A quali autori si è ispirata durante la stesura del suo primo romanzo?
“È difficile rispondere a questa domanda, non saprei citare dei nomi. Ci tenevo a scrivere con sobrietà e semplicità una piccola epopea”.

Dobbiamo aspettarci un secondo libro?
“Non sto lavorando a un nuovo libro. Ma ormai non escludo più nulla”.

Un anno fa ha lasciato la presidenza di Flammarion. Continua però a occuparsi dei suoi autori feticcio, da Houellebecq a Yasmina Reza: cosa sarebbe stata la sua vita se non avesse iniziato a lavorare nell’editoria, dove ha raggiunto i massimi livelli?
“Ci sono dei momenti chiave nella vita di ciascuno, in cui si fanno delle scelte. Se non avessi cominciato a lavorare nell’editoria, probabilmente mi sarei dedicata alla biologia, o alla medicina”.

Il mercato editoriale francese e quello italiano presentano non poche differenze. Oltralpe, tra l’altro, sia l’attenzione per l’educazione alla lettura sia quella per la difesa delle librerie sono maggiori, anche grazie all’impegno, costante nel tempo, della politica: lei, che da poco è diventata cittadina francese (conservando quella italiana), come vede il futuro dell’editoria italiana? 
“Anche se le difficoltà non mancano, non sono preoccupata. Sono convinta che possa ancora svilupparsi”.

Lei è nel Cda di Rcs: da poco è stata definita la cessione di Rcs Libri a Mondadori. Le polemiche non sono mancate: come giudica l’operazione? 
“Inevitabile, vista la situazione finanziaria del gruppo Rcs”.

Molti autori, librai ed editori, però, continuano a essere preoccupati, anche dopo il verdetto dell’Antitrust.
“Posso capire certe preoccupazioni. Allo stesso tempo, rispetto ad altri mercati europei, si parla di numeri non enormi, in relazione al fatturato.
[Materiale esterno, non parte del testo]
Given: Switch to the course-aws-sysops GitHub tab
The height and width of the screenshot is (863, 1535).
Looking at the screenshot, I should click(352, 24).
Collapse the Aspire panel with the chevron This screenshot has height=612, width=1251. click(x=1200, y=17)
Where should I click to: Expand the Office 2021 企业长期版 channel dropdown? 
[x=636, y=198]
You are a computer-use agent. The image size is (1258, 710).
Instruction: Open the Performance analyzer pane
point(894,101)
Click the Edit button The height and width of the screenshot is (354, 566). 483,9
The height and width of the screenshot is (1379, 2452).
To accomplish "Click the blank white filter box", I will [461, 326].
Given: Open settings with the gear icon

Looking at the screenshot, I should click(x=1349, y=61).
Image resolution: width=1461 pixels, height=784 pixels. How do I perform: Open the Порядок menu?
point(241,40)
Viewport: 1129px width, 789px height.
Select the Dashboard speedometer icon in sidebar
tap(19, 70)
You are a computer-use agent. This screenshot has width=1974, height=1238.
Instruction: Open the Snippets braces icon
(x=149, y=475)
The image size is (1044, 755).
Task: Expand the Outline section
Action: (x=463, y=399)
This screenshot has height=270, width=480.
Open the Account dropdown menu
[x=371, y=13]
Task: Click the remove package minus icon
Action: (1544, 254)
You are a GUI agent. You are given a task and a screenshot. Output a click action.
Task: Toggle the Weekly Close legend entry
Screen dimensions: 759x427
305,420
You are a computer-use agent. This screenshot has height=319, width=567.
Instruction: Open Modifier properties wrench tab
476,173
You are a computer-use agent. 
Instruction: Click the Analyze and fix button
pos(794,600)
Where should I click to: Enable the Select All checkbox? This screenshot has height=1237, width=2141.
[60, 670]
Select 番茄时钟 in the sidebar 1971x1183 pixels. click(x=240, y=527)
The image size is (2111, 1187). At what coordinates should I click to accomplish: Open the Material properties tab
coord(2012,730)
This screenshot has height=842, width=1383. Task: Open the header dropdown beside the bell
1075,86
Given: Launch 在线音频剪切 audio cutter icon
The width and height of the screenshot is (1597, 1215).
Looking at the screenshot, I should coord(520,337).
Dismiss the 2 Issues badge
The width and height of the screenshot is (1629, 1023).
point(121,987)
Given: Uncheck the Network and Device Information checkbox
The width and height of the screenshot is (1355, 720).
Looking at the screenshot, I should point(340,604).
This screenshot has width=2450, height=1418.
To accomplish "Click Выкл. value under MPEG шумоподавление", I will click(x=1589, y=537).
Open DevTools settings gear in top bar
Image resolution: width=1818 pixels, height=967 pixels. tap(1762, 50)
E credo che gli aggiustamenti dell’Antitrust possano tranquillizzare chi è spaventato. Anche perché resto convinta che per alcuni piccoli editori questa acquisizione possa trasformarsi in un’opportunità. In questi casi i nuovi talenti hanno la possibilità di ritagliarsi spazi inattesi”.

Per chiudere, un ricordo di Livio Garzanti.
“Gli anni in casa editrice sono stati fondamentali per me. Uscivo dall’adolescenza, e mi occupavo di tutto, dai dizionari alla letteratura. Devo moltissimo a Livio Garzanti, a cui rendo omaggio anche nel libro”.